Ничего не понимаю. Что происходит?
— Не знаю, — не менее ошарашеной выглядит и Виктория. — У них спрашивай, у меня на такое объяснений нет! — блондинка почему-то указывает на близнецов. — Это они умные и в чужих мозгах офигеть какие прошаренные.
При этом обе Барсуковы пристально таращатся то на мои колени, то чуть повыше.
Снова странно, дырок вроде нет — одежда новая.
— Что ты сейчас сказал? — Наджиб сводит брови вместе и становится отстранённой.
Обычно она в этот транс впадает, если собирается что-то лихорадочно просчитать на ментальном бусте.
И лишь Далия, едва мазнув по мне взглядом, не меняется, продолжая излучать позитив:
— Пха-ха-ха, вот это спектакль!
Не поспоришь, хотя и загадочно. Понять бы ещё, на какую тему представление.

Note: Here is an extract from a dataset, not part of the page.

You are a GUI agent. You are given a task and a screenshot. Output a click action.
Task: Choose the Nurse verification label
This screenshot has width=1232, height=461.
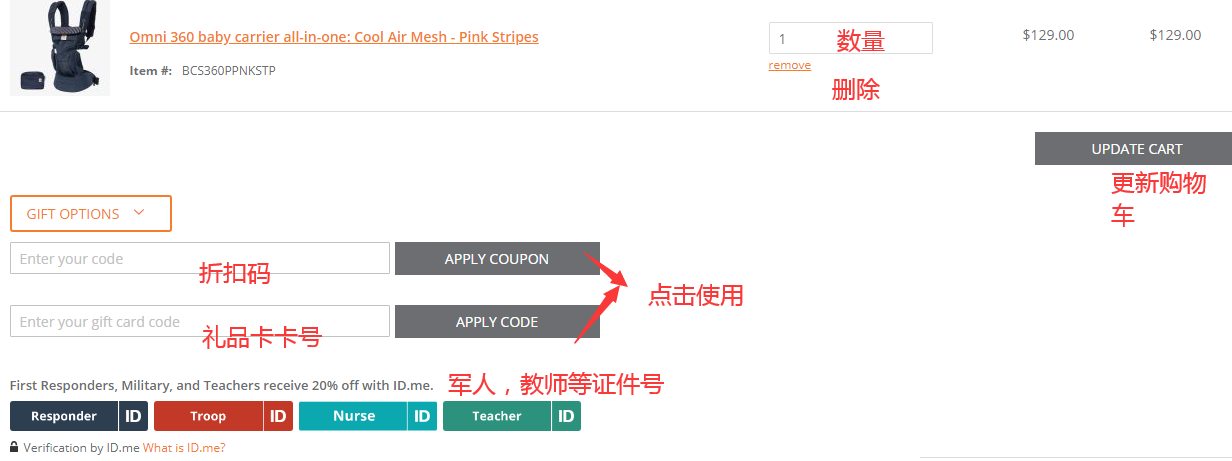tap(354, 416)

— Что ты сказал⁈ — повторно требует менталистка.
— «Эх, хорошо-то как», — повторяю покладисто на всякий случай.
Параллельно продолжаю настораживаться: что происходит?
— А что именно хорошо? — боевые магессы, шедшие чуть впереди, быстрым шагом возвращаются и подступают ко мне с разных сторон, образовывая вместе с Мадиной окружность.
Текущие взгляды трёх жён из четырёх (Далию можно не считать, она нормальная) заставили бы усомниться в их психическом здоровье, не будь одна из них здешней версией психиатра.
— Присоединяюсь к вопросу: что именно хорошо? — тьху, сглазил.
Наджиб беспричинно напрягается вслед за стихийницами.
Мне становится не по себе, но вида стараюсь не подавать: когда окружён таким количеством прекрасных дам, бравым следует оставаться в любой ситуации. Аксиома предка.
— Солнце светит, — указываю им за спину, на всякий случай аккуратно отступая влево и назад, пока их головы смотрят в другую сторону.
Мало ли. Пусть будет пространство для манёвра.
— Дождя нет, — продолжаю, когда жёны поворачиваются обратно. — Птички поют. Вы все рядом.
Не сошли же трое одновременно с ума? Пожалуй, такого не может быть.
И Далия б отреагировала! Она в психиатрии тоже шарит, успокаиваю себя мысленно, хватаясь за виртуальную соломинку.
На душе тем временем скребут кошки: выглядят женщины, сказать помягче, нетривиально. Без видимых на то причин.
— Ещё что хорошего? — требует Виктория с таким видом, словно она — сотрудник военной контрразведки, а я — попавший ей в руки перебежчик с другой стороны.
— Тебе с карандашом и бумагой по пунктам посчитать? — огрызаюсь вопросом на вопрос. — Так готовься записывать.